I was born in Devon, grew up in Somerset, and have now lived in Cornwall, UK for the last 18 years.
To what extent does precision play a part in your process?
I feel like precision is playing a larger role in my current practice. The balancing act between the notions of form, color, line, and texture creates a tension in the work which demands an element of precision. The making process can often be dynamic and chaotic. In this respect, it is more about finding an elemental parity, that feeling of “rightness”. It’s more a precision of seeing as opposed to measuring.
What is the most difficult part of the artistic process for you?
I try to eliminate the idea of “difficult” from my practice. If something isn’t working, I move on. I generally always have a number of works in progress at one time in the studio. This means if I hit a wall with any of them, I move onto the next. Quite often, the works feed themselves. I usually come back to the ones I’ve shelved with refreshed thoughts informed through the process of making other works.
They tend to choose me! I’ve gathered and hoarded for years! I really tend to respond best to what’s nearest me at the time.
There are many different components— architecture, painting, sculpture—at play in your works. What is your point of origin and how do all the different elements come together just so?
When I embark on my work, there is very rarely a specific reference point. I am inspired by a wide reach of visual culture that has an inevitable trickle effect into the work I make. The work hopefully resonates through a language that is common across the spectrum of architecture, painting, sculpture and design. I think that paring back to the basic principles serves to condense elements of these varying influences. What the work reflects through these connections isn’t a conscious reference, it’s more a symbiosis.
Ferris McGuinty came about in 2009, what was the reason for taking on this pseudonym?

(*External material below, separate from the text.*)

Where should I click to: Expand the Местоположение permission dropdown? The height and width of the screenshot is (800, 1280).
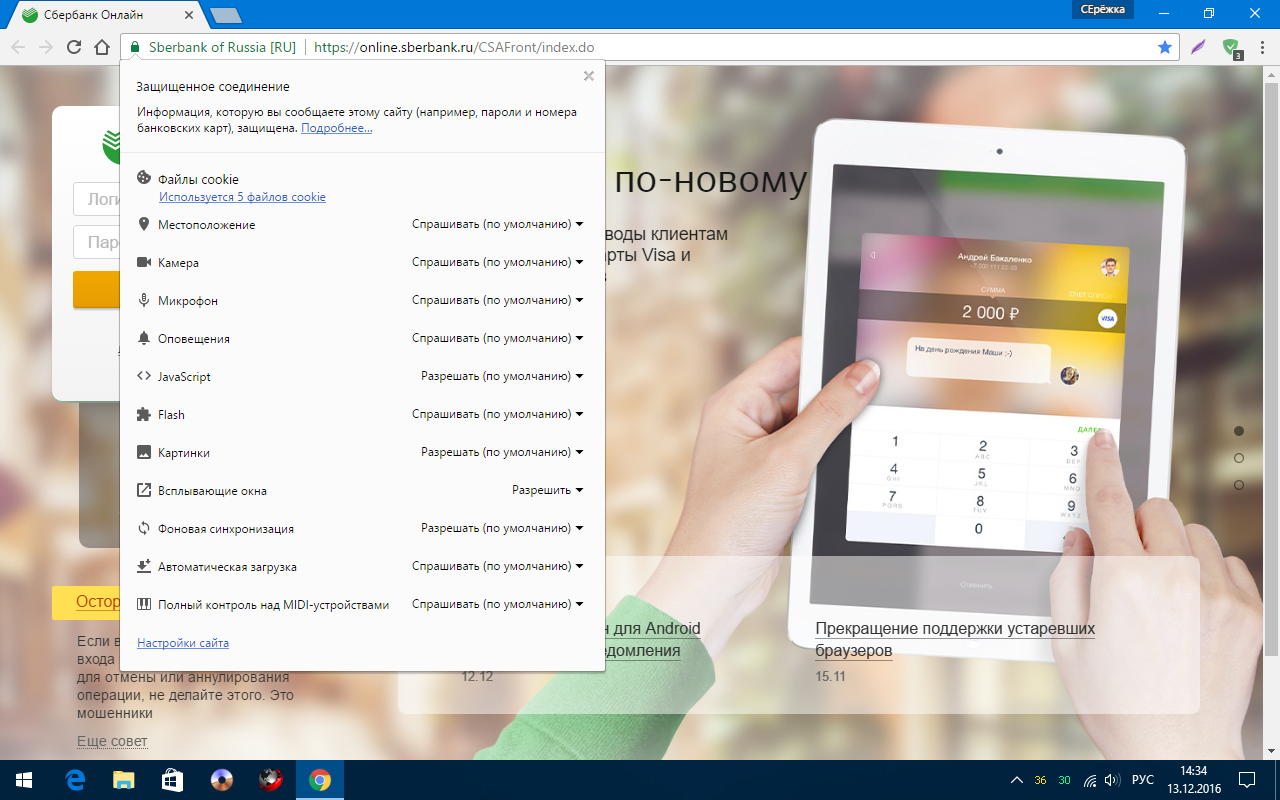point(497,225)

It was while I was living in Sydney, Australia, which proved to be a very creative period for me. I was making very different work at the time. In my time out from making this work, I would encourage myself to try making things that I wouldn’t normally consider. A new way of making and an entirely new visual language soon emerged almost quite accidentally. It felt very exciting and almost quite liberating. It seemed quite a natural thing to me in attaching a pseudonym to the work. In a way, it has helped me retain a sense of detachment from the making process. I can be much more playful with the work and not so worried about what direction it goes in.